# Öffenlicher Bereich > Thailand News >  Thailand stationiert F16 in U-Tapao ?!

## Bagsida

*Thailand stationiert F16 in U-Tapao*

Wie mir meine "Holde" heute aus der Zeitung übersetzte, hat Thailand offenbar F16 in U-Tapao stationiert um Taksin abfangen zu können, wenn der Thailändisches Luftgebiet durchfliegt, d.h. dazu müßte die Luftwaffe ein Flugzeug in dem Taksin sitzt zur Landung in Thailand zwingen   ::  

Kann das jemand bestätigen bzw. wiederlegen ?

Falls dem so wäre, wäre das doch ein Eingriff in den zivilen Luftverkehr - oder !?

----------


## schiene

> *Thailand stationiert F16 in U-Tapao*
> 
> Wie mir meine "Holde" heute aus der Zeitung übersetzte, hat Thailand offenbar F16 in U-Tapao stationiert um Taksin abfangen zu können, wenn der Thailändisches Luftgebiet durchfliegt, d.h. dazu müßte die Luftwaffe ein Flugzeug in dem Taksin sitzt zur Landung in Thailand zwingen   
> 
> Kann das jemand bestätigen bzw. wiederlegen ?

■ ■ ■

| AUFGABENSTELLUNG |
Kopiere den gesamten Übungstext zur F16-Stationierung in U-Tapao Wort für Wort.

| DATENBLOCK |
■ ■ ■

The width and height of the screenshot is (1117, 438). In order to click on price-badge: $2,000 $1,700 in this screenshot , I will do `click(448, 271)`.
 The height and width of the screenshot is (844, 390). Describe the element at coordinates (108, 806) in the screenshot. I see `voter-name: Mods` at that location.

■ ■ ■

| LÖSUNG |
# Öffenlicher Bereich > Thailand News >  Thailand stationiert F16 in U-Tapao ?!

## Bagsida

*Thailand stationiert F16 in U-Tapao*

Wie mir meine "Holde" heute aus der Zeitung übersetzte, hat Thailand offenbar F16 in U-Tapao stationiert um Taksin abfangen zu können, wenn der Thailändisches Luftgebiet durchfliegt, d.h. dazu müßte die Luftwaffe ein Flugzeug in dem Taksin sitzt zur Landung in Thailand zwingen   ::  

Kann das jemand bestätigen bzw. wiederlegen ?

Falls dem so wäre, wäre das doch ein Eingriff in den zivilen Luftverkehr - oder !?

----------


## schiene

> *Thailand stationiert F16 in U-Tapao*
> 
> Wie mir meine "Holde" heute aus der Zeitung übersetzte, hat Thailand offenbar F16 in U-Tapao stationiert um Taksin abfangen zu können, wenn der Thailändisches Luftgebiet durchfliegt, d.h. dazu müßte die Luftwaffe ein Flugzeug in dem Taksin sitzt zur Landung in Thailand zwingen   
> 
> Kann das jemand bestätigen bzw. wiederlegen ?